Monday, 23 January 2012: 1:30 PM
The Socio-Economic Impact of Meningitis in Northern Ghana
Room 333 (New Orleans Convention Center )
Epidemics of meningitis occur throughout the world, but the greatest burden of disease is in the “meningitis belt” of the Sahel of Africa, where widespread epidemics occur during the dry, dusty season. Knowledge, Attitudes and Practices (KAP) regarding meningitis and household Cost of the Illness (COI) are poorly understood. To further our understanding of disease transmission dynamics, a KAP and COI survey was conducted in the Kassena-Nankana District of northern Ghana in 2010 and 2011, using a case-control methodology. Quantitative interviews were conducted with 74 cases and 148 controls to better understand environmental and household risk factors for meningitis in northern Ghana.

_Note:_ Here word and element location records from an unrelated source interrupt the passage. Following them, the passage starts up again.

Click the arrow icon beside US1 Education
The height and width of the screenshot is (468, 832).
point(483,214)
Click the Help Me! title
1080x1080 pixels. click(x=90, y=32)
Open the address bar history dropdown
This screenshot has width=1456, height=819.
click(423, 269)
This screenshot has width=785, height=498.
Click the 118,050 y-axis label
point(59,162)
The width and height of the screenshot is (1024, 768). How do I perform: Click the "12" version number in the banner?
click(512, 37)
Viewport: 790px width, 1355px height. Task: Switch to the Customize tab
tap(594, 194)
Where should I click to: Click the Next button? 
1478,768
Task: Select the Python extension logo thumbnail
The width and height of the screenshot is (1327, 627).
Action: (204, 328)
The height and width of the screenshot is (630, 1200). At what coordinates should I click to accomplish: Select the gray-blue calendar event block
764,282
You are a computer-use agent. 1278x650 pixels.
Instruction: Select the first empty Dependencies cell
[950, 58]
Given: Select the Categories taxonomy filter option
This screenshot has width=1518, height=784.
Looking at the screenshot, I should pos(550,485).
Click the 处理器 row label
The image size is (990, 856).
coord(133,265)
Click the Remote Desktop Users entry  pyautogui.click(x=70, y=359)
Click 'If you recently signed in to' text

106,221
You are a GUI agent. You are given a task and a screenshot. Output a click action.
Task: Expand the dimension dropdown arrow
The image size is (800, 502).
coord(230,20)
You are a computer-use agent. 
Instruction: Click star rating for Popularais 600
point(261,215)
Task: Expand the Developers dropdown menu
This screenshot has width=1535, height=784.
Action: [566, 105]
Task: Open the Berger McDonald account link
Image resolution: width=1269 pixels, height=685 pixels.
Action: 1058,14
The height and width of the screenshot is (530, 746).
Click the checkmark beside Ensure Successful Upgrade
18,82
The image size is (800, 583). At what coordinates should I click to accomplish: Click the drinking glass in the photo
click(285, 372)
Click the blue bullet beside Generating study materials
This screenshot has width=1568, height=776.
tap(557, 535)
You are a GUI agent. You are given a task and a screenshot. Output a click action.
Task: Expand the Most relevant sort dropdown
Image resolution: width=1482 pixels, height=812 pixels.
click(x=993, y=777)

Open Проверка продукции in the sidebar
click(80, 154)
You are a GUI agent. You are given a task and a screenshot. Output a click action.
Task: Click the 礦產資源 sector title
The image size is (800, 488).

Results showed that there was high knowledge about stiffness of waist or neck (68%) as a symptom of meningitis by both cases and controls, but cases were more likely to mention other real early symptoms than controls. There were no significant differences between the cases and controls with regards to the causes of meningitis: heat was the most common cause mentioned by both cases and controls (82%). The average household cost of treating meningitis was $156 (Ghana Cedis) per case, which is higher than the average annual income of farmers ($87) in the district. Much of the total cost of meningitis was from lost productivity (60%) and the average number of days lost due to meningitis was 29 days. More focused educational campaigns would likely raise awareness of symptoms and causes of meningitis and reduce the burden of disease through vaccination and early treatment.